Plaintiff filed a patent infringement action, alleging that Defendant B2B Supply and Defendant Jerrell P. Squyres (hereinafter “Defendants”) infringed U.S. Patent No. 7,731,462 (the ‘462 patent). Toward the end of discovery, the Defendants served written discovery and filed a motion seeking to extend the discovery deadline by 50 days to complete fact discovery and compelling Plaintiff to produce all responsive documents, certify that its production is complete, produce witnesses for deposition, and answer Defendants’ interrogatories.

In support of the motion, Defendants argued that an extension was necessary because Plaintiff had withheld documents from production and had otherwise failed to cooperate with discovery. As explained by the district court, the Defendants argued they were unable to complete discovery because Plaintiff withheld production, provided deficient respondes to discovery, and failed to certify that it had produced all responsive documents, which prevented Defendants from using the information to serve additional written discovery requests and third party subpoenas. Plaintiff responded that it timely served its responses and objections to Defendants’ discovery requests and that it had been diligent in searching for responsive documents.

The district court found Defendants’ explanation unconvincing because they had nine months to seek court intervention concerning Plaintiff’s responses and objections to Defendants’ First Set of Requests for Production, but failed to do so. “Additionally, it was Defendants’ decision to serve their First Set of Interrogatories a mere 30 days before the discovery deadline, leaving no time in the discovery period should a motion to compel become necessary. Defendants likewise scheduled depositions for the last three days of the discovery period, leaving no room for timely objection. Under these facts, the Court finds that Defendants have been less than diligent in seeking discovery within the prescribed period and in failing to notify the Court of resulting issues.”

## Supplied records
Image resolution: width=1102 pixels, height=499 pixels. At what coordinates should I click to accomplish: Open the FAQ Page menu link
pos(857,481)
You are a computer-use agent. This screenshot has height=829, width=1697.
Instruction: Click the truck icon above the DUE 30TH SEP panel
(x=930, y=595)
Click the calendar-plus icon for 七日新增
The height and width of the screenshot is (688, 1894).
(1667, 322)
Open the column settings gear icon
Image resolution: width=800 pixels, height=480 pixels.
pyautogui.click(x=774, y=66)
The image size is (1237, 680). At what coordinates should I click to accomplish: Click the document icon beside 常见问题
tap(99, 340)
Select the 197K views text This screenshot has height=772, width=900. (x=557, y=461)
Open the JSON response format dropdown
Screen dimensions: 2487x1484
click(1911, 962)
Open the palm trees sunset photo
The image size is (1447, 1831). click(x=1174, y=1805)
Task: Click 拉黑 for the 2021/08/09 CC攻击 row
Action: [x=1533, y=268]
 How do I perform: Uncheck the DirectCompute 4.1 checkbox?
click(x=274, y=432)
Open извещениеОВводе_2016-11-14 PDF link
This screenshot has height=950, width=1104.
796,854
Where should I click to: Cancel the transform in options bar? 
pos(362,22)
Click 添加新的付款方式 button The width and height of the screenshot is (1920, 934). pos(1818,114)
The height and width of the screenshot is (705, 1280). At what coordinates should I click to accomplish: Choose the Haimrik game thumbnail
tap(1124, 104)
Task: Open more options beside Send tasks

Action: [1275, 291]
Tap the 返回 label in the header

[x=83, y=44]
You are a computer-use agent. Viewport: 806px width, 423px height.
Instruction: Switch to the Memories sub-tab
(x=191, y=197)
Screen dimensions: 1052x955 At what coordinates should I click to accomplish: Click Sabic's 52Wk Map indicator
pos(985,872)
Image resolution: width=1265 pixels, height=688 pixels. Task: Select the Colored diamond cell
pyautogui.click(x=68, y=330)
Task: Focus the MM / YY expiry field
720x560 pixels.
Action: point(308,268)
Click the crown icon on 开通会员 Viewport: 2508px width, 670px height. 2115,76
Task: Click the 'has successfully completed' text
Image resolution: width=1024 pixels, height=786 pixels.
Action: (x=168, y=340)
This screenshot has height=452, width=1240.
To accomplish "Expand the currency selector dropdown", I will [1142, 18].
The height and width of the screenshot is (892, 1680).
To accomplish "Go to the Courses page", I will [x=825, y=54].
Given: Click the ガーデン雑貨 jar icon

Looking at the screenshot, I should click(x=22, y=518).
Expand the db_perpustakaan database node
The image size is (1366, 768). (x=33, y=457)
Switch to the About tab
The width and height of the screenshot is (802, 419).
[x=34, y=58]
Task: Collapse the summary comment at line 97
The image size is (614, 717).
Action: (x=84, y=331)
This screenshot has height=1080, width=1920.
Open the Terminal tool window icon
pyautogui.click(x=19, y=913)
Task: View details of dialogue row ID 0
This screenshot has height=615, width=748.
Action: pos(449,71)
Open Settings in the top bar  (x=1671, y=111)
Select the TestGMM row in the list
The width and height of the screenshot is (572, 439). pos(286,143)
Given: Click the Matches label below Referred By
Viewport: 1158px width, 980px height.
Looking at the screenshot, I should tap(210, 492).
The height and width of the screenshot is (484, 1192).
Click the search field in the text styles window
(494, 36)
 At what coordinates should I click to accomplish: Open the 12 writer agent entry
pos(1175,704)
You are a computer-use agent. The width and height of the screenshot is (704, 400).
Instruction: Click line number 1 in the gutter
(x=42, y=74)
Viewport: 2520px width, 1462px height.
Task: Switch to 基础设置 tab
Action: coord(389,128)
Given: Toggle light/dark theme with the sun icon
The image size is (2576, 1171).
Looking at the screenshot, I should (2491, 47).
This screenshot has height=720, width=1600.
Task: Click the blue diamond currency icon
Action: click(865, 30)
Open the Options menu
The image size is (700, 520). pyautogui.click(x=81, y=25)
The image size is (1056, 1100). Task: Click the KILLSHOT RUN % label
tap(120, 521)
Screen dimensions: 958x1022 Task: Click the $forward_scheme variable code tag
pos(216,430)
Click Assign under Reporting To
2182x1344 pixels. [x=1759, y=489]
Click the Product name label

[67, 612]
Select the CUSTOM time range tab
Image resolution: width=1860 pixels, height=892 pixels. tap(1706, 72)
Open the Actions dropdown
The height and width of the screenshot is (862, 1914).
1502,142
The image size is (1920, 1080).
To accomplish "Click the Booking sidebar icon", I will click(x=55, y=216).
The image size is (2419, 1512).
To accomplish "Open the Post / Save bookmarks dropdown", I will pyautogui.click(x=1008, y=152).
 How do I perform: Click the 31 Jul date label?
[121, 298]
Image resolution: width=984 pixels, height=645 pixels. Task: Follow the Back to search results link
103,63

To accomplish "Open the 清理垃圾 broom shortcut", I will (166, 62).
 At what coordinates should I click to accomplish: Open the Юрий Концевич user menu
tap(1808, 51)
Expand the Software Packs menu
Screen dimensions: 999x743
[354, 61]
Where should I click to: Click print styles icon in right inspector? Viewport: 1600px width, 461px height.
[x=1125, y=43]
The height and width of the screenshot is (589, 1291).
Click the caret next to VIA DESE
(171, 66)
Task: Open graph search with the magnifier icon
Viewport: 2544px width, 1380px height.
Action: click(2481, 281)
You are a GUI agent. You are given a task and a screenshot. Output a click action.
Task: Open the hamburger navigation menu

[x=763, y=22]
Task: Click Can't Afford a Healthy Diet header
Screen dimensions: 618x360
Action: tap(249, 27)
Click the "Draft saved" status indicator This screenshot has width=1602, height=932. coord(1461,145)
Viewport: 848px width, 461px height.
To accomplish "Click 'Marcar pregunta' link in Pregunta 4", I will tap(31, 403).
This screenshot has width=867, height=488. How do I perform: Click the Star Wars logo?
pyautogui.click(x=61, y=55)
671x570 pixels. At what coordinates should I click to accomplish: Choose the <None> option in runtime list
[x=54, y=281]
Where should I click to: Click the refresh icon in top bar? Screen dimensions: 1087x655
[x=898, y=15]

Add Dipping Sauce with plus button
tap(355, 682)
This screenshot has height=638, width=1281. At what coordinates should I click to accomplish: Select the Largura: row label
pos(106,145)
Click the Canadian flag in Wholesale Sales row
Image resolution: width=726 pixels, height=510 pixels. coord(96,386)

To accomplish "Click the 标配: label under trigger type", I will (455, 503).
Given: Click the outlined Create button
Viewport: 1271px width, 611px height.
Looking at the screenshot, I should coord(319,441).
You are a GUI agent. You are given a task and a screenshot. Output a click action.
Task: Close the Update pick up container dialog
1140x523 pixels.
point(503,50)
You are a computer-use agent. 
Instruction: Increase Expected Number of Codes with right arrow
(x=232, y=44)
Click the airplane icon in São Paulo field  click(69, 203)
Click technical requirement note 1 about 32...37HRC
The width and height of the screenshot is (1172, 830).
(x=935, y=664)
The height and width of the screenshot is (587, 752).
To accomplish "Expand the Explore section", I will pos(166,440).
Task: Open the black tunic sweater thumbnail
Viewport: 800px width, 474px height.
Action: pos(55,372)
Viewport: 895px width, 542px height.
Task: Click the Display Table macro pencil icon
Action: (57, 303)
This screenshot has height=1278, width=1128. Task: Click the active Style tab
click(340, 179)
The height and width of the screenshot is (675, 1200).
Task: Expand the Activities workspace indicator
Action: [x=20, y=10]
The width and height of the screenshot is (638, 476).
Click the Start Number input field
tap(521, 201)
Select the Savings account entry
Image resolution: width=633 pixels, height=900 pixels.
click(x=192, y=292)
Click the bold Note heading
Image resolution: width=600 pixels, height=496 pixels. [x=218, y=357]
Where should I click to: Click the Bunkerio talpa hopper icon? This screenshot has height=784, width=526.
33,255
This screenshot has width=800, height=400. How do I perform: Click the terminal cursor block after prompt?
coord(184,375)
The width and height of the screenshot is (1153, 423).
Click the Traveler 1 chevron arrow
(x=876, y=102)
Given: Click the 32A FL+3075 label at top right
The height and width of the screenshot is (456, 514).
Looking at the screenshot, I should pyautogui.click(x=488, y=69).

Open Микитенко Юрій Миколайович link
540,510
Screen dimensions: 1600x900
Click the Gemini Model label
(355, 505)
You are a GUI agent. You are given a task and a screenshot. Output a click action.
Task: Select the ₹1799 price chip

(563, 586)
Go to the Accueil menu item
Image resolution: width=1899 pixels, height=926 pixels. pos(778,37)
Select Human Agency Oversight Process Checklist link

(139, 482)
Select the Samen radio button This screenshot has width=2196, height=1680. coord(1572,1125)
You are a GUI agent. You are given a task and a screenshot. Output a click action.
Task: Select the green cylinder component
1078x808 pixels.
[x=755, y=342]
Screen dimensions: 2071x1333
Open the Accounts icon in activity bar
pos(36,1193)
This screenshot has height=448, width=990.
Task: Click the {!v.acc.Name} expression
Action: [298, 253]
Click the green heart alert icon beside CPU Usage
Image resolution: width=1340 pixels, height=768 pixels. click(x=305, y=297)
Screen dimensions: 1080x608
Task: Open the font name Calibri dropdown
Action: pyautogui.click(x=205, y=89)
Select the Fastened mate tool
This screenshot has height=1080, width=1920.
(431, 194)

## Problem
Write the next few sentences of the patent infringement discovery ruling above, picking up after the district court's quoted finding that Defendants were less than diligent.

## Output below
In addition, the district court found that “Plaintiff will suffer significant prejudice if the deadline for fact discovery is extended. Apparently assuming that the Court would grant its motion, Defendants have already served Plaintiff with their First Set of Email Production on September 15, 2015, five days after the close of discovery. However, the E-Discovery Order was entered on October 22, 2014, giving Defendants over a year to serve such requests. The Court assumes by the belated request for an extension, Defendants’ intend to make additional discovery requests, including noticing depositions. Thus, this factor weighs against granting an extension.”

Accordingly, the district court denied the request to extend the discovery cut-off deadline.